EXERCISE DIRECTIONS.
Copy the material word for word, from its first line up to and including the line with "pyautogui.click(x=126, y=607)". Leave out the pictures.

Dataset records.
= = = = = = =

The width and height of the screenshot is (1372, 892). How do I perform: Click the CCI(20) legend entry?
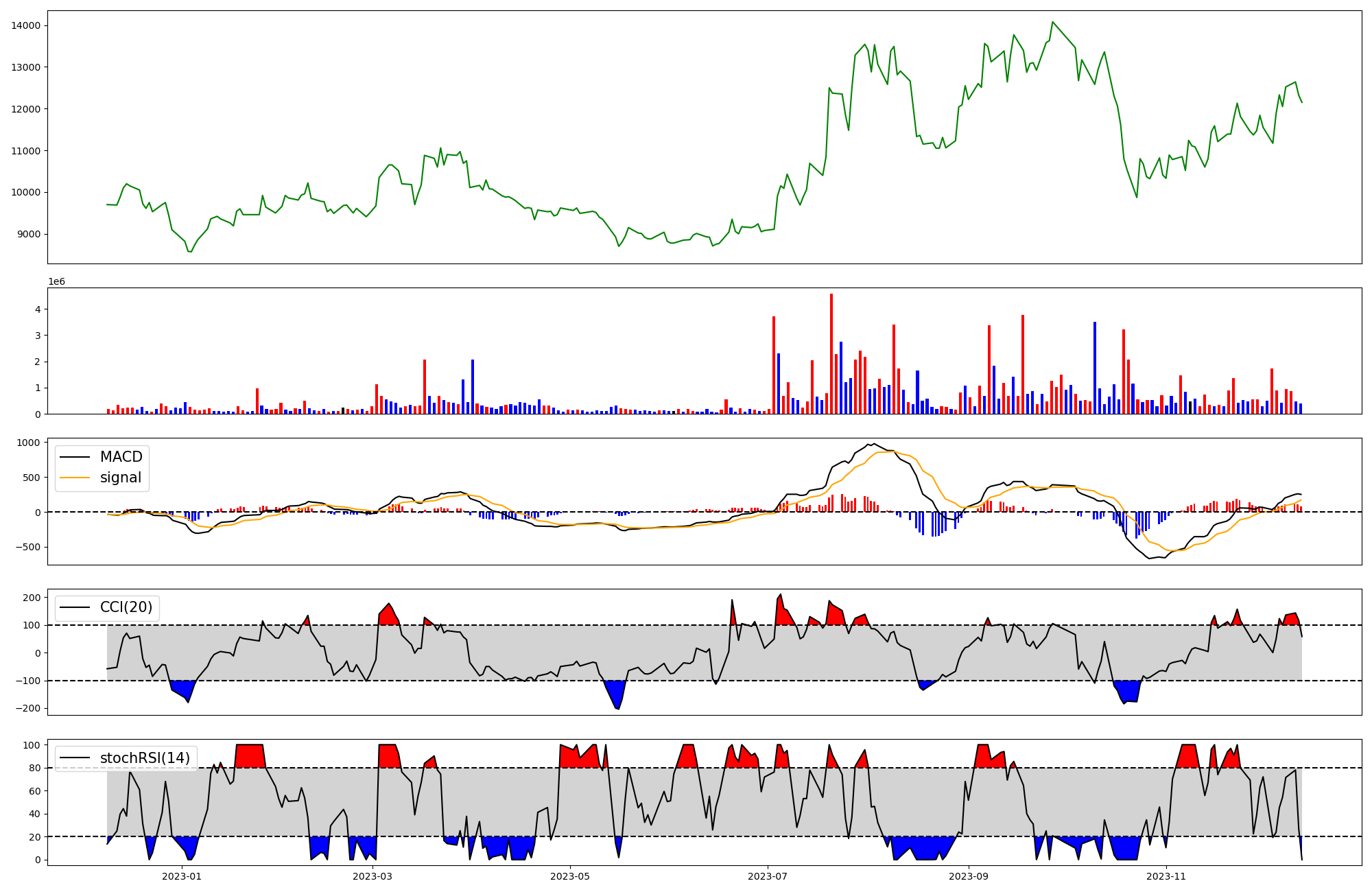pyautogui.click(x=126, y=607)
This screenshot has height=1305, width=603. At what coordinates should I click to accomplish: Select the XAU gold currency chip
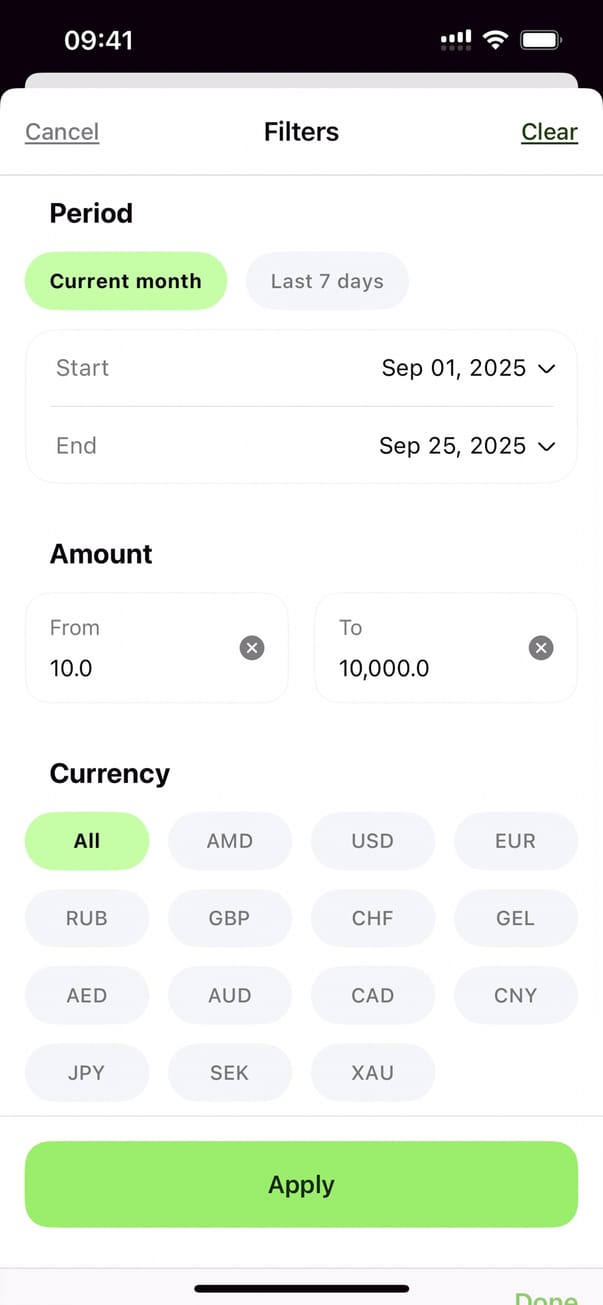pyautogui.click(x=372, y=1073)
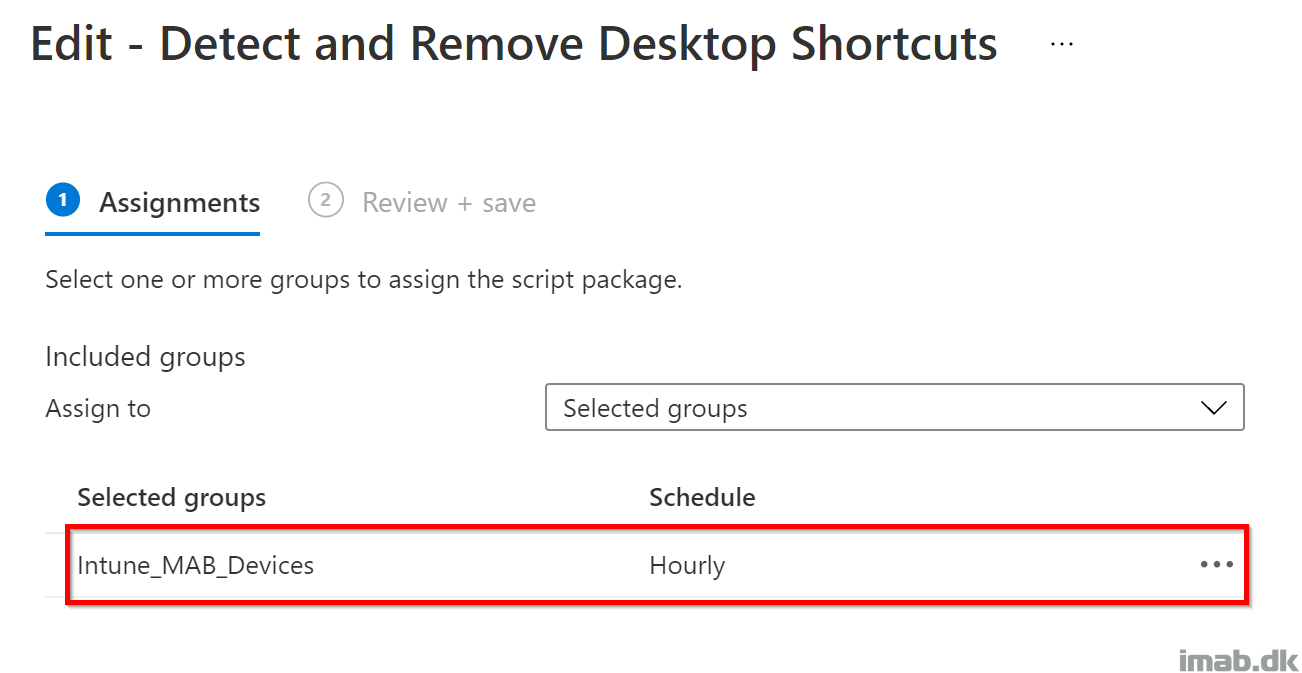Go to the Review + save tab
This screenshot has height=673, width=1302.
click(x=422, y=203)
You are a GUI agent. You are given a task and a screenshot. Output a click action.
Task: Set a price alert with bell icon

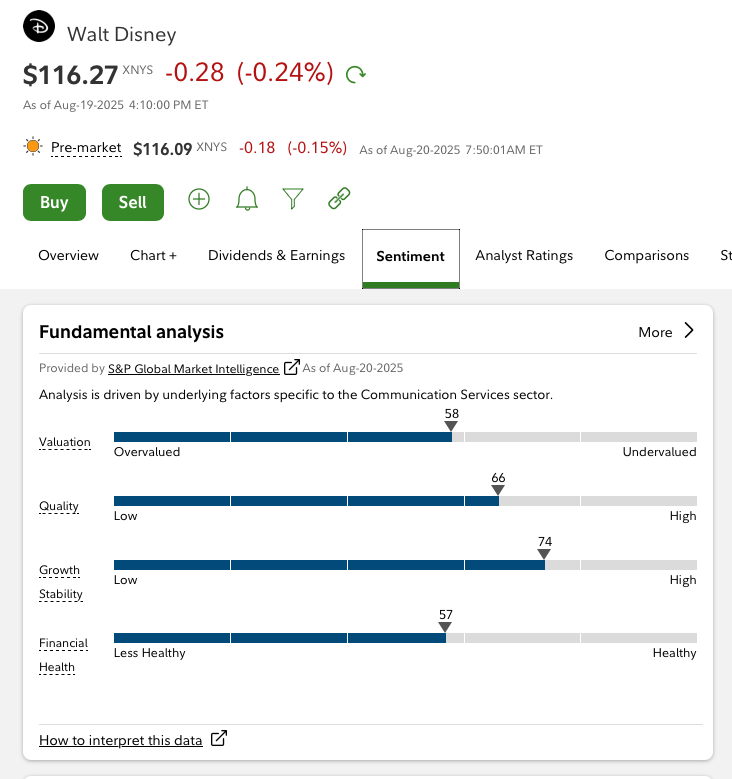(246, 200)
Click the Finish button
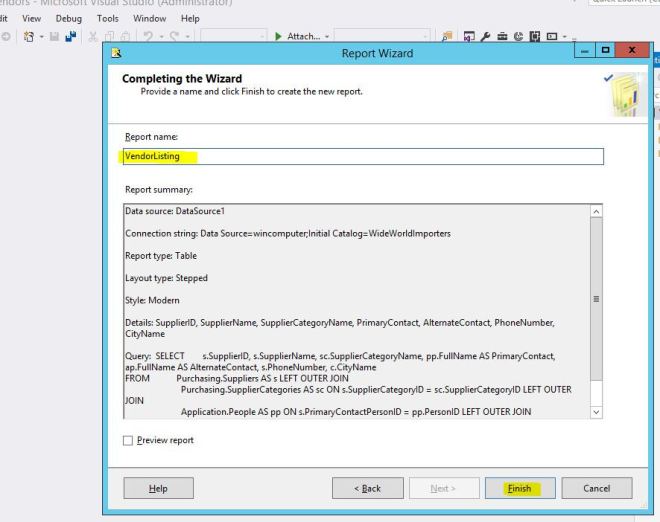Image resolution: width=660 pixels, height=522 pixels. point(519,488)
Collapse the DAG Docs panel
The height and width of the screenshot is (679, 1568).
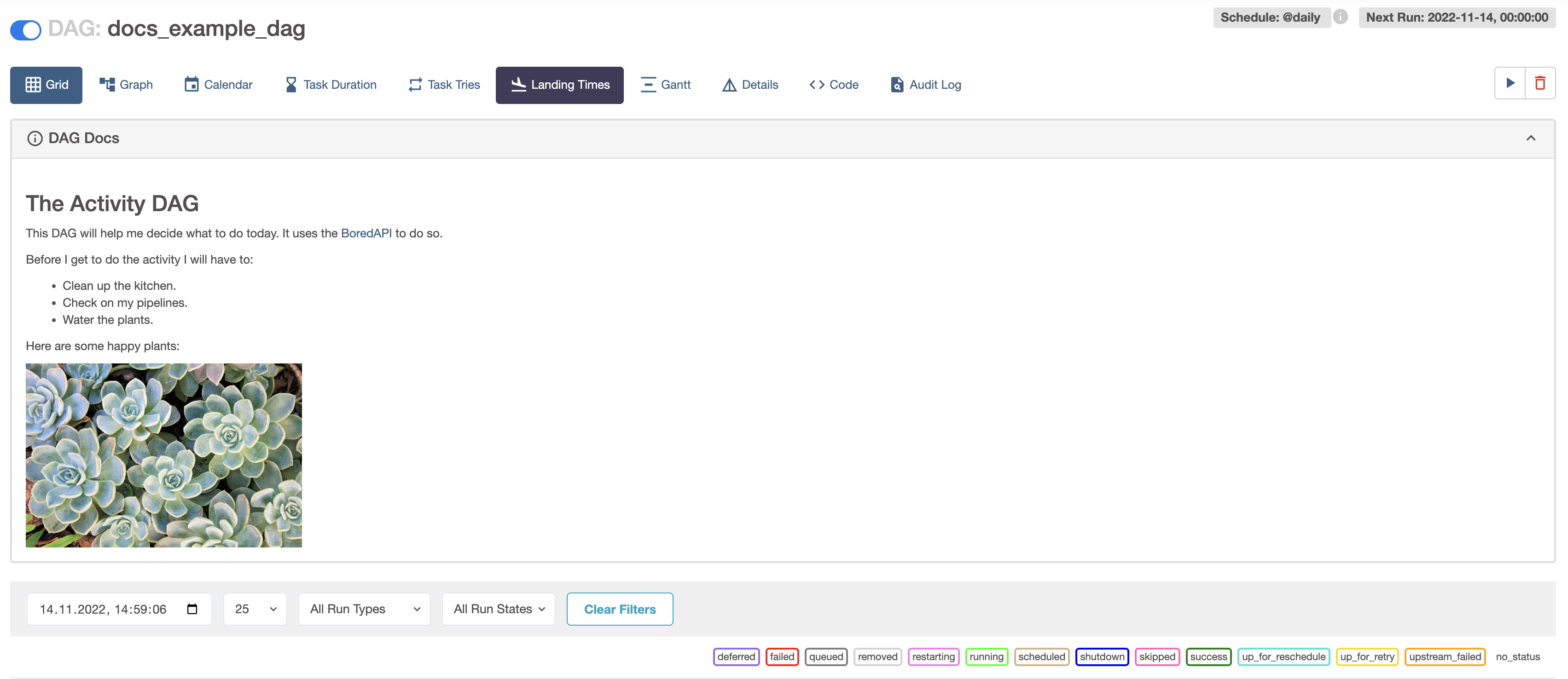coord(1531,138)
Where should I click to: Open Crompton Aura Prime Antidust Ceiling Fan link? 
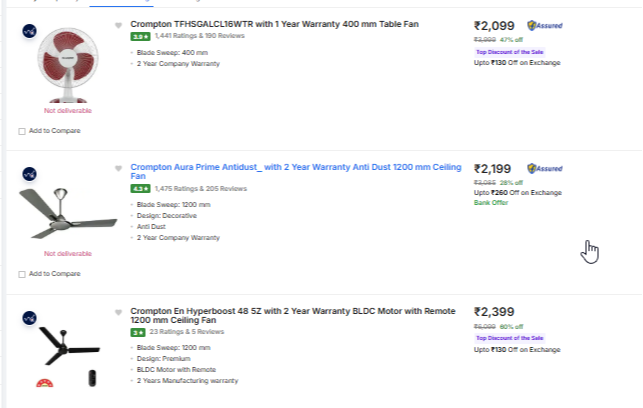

= = = = = = =

ANSWER FOR THE TASK.
The width and height of the screenshot is (1372, 892). How do I perform: Click the CCI(20) legend entry?
pyautogui.click(x=126, y=607)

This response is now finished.